Em 2019, nas horas seguintes à pesquisa de boca de urna do Reino Unido, escrevi que , apesar da derrota, a esquerda estava muito mais fortemente organizada do que antes de Jeremy Corbyn se tornar líder, com uma massa de jovens ativistas que tinham expectativas mais altas do que era possível, mesmo através da política institucional, do que aqueles como eu que cresceram na era Tony Blair. Enquanto naquele artigo da noite da eleição eu atribuí muita culpa às forças de esquerda suave que – por malícia, obsessivo Remainismo, ou um inspirado pelo outro – sabotaram a liderança de Corbyn, eu não esperava que eles destruíssem completamente seu legado. em tão pouco tempo, com tão pouca oposição.

Também nos Estados Unidos, enquanto as campanhas de Bernie Sanders, misturadas com a repulsa à extrema direita, impulsionaram uma onda de organização socialista, os Socialistas Democráticos da América estão muito longe de se tornar um partido de massas, no sentido de uma força que regularmente intervém e traça linhas divisórias para a política nacional. Há um sentimento mais amplo e difuso de simpatia pelo socialismo, mas geralmente carece de organização do tipo tipicamente visto em partidos socialistas ou comunistas históricos.

Também na França, o aumento tardio nas pesquisas para Mélenchon também é um sinal de limite. Em geral, a France Insoumise teve um desempenho ruim nas eleições locais e regionais durante todo o mandato de Macron, com candidatos de esquerda suave provando talvez mais resilientes do que o esperado. Com eleições parlamentares daqui a dois meses, há, no entanto, alguma diferença em relação a 2017. Então, ficou claro que o apoio do PS iria afundar após a presidência sombria de François Hollande e sua pontuação de 6% nas eleições presidenciais. Mas tinha cerca de 330 parlamentares em exercício (com os ativistas e a organização que o acompanhava) e ainda mantinha 45 deles, com cerca de 10% de apoio. Desta vez, a France Insoumise (que entrou nesse concurso sem deputados em exercício) tem uma coorte pequena mas eficaz na Assembleia Nacional,

Mas esta campanha também foi melhor do que da última vez e aponta para uma mudança positiva na França Insoumise. Mélenchon é um orador brilhante, sem paralelo na política francesa, mas desta vez houve algo menos do líder-centrismo, mesmo em uma disputa por definição dominada por indivíduos, além de melhores posições sobre certas questões (principalmente sobre a islamofobia). As agitações sobre a possível criação de uma estrutura partidária mais formalizada para a France Insoumise (ou o veículo de campanha de 2022 União Popular) também são altamente animadoras, com a perspectiva de torná-la uma parte mais duradoura do cenário político, capaz de construir organização e enraizamento sobre Tempo. A oferta primária de Sanders por um veículo eleitoral corporativo, e a única liderança precária do Partido Trabalhista de Corbyn, nunca permitiu que eles fizessem isso.
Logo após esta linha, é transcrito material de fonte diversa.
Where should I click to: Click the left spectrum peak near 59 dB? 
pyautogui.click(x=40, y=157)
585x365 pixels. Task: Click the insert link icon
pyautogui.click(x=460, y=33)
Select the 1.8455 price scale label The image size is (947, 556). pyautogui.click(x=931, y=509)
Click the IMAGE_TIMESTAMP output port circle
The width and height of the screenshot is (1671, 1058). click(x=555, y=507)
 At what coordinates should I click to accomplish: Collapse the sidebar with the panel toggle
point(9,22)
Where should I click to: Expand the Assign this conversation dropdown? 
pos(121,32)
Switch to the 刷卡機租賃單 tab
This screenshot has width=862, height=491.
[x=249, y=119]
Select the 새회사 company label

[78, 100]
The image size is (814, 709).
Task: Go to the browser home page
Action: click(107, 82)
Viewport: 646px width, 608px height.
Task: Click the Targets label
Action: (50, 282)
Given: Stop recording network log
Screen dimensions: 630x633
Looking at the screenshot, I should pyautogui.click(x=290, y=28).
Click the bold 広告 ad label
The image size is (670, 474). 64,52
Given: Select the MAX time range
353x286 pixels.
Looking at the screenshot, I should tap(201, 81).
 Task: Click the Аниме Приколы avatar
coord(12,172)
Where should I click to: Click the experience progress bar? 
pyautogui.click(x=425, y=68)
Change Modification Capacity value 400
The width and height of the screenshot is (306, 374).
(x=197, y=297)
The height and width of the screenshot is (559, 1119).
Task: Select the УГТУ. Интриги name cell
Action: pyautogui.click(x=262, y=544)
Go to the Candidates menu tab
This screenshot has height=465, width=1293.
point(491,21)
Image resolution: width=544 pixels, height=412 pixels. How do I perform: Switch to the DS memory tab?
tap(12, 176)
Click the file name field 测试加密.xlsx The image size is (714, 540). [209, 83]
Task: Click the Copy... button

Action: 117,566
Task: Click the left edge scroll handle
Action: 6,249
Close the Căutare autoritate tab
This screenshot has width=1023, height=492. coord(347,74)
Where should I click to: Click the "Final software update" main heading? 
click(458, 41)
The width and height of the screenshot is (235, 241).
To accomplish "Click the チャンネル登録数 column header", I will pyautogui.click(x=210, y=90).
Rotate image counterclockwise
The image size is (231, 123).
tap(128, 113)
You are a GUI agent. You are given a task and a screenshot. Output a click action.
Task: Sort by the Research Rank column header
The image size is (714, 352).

Mesmo no caso francês, onde a France Insoumise não está igualmente em dívida com os liberais “do seu próprio lado”, esta é uma batalha difícil. Apesar de algumas lutas sociais notáveis ​​nos últimos anos – como no caso dos coletes amarelos , às vezes decididamente alheios à linguagem e aos códigos tradicionais do movimento operário – houve uma queda de longo prazo na participação política da classe trabalhadora e mesmo da mídia de esquerda. Construir uma oposição forte será difícil sob Macron e teria que se preparar para enormes dificuldades sob a presidência de Le Pen.

O resultado de domingo foi uma derrota. Mas há razão para um pouco de otimismo tanto do intelecto quanto da vontade. Com esta campanha, a France Insoumise evitou uma derrota, mostrou-se uma força mobilizadora séria e conquistou o direito à esperança.